### Records for this task
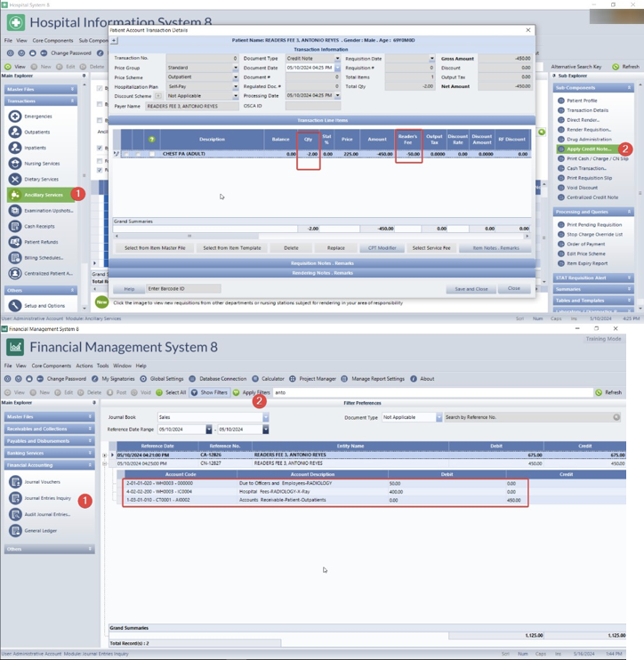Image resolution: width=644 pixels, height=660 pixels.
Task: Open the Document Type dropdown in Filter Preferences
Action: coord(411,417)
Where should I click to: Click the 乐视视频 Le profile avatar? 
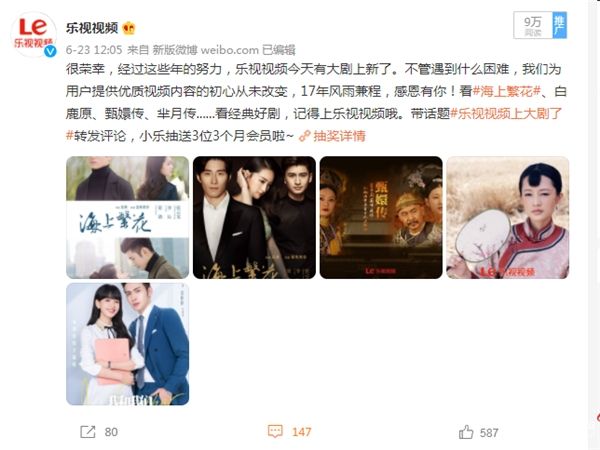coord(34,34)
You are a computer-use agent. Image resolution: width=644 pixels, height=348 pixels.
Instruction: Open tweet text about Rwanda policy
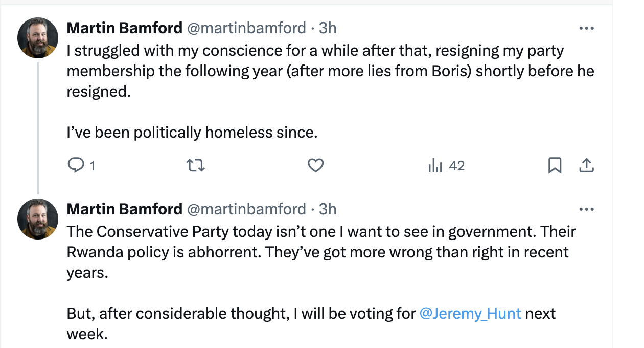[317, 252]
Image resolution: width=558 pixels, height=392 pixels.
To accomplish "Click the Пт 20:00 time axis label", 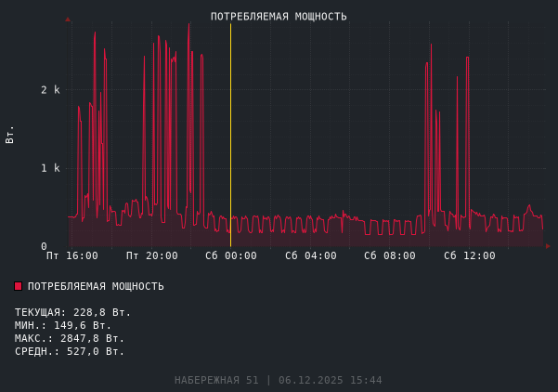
* * *
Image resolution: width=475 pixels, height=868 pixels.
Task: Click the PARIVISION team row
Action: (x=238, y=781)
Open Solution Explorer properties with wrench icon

### Goal of the exercise
Going back to the data above, write out everything from the line with "You are a computer-use" down to the line with "the Пт 20:00", both included, leaving every picture out.

### Task output
You are a computer-use agent. Image resolution: width=644 pixels, height=348 pixels.
Instruction: Open tweet text about Rwanda policy
[317, 252]
Image resolution: width=558 pixels, height=392 pixels.
To accomplish "Click the Пт 20:00 time axis label", 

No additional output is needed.